Holocaust Memorial Museum
- Established: May 2000
- Location: Barshop Jewish Community Center San Antonio, Texas
- Coordinates: 29°33′26″N 98°32′00″W﻿ / ﻿29.55721°N 98.53320°W
- Type: Jewish museum
- Visitors: 10,000 annually
- Website: https://www.hmmsa.org/

= Holocaust Memorial Museum of San Antonio =

The Holocaust Memorial Museum of San Antonio, a program of the Jewish Federation of San Antonio, is located in San Antonio, Texas, and has provided educational services since 1975. In 2000 the museum opened its doors to the public.

The museum's mission is to make people aware of the dangers which prejudice, hatred and violence brought about during the Holocaust. It also endeavors to remind guests that these dangers are still relevant today.
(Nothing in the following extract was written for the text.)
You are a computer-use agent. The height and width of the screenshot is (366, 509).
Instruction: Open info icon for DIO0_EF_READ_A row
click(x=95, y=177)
The museum promotes understanding, remembrance, and education with the goal that both students and the general population stay and become aware of the lesson of these tragic events. This lesson is that humankind must strive to live together in peace and harmony.

A major commitment of the Holocaust Museum San Antonio is the educational program. This program comprises a teacher program, a student program, and an academic program. The teacher program encourages and helps teachers to incorporate the topic "Holocaust" into their classes. The museum's "Curriculum Trunks Program," which is available for teachers throughout the city, gives teachers of all grades multimedia tools such as videos, posters, CDs, CD-ROMs, maps, classroom sets of books, lessons plans, and plans for student activities so that classes are as informative as possible. Teachers may also receive training on the Holocaust. Training may be related to the curriculum trunks or they may be general workshops.

The Holocaust Memorial Museum of San Antonio offers several opportunities for volunteers. Volunteers may work as docents or assist in the library and administrative offices.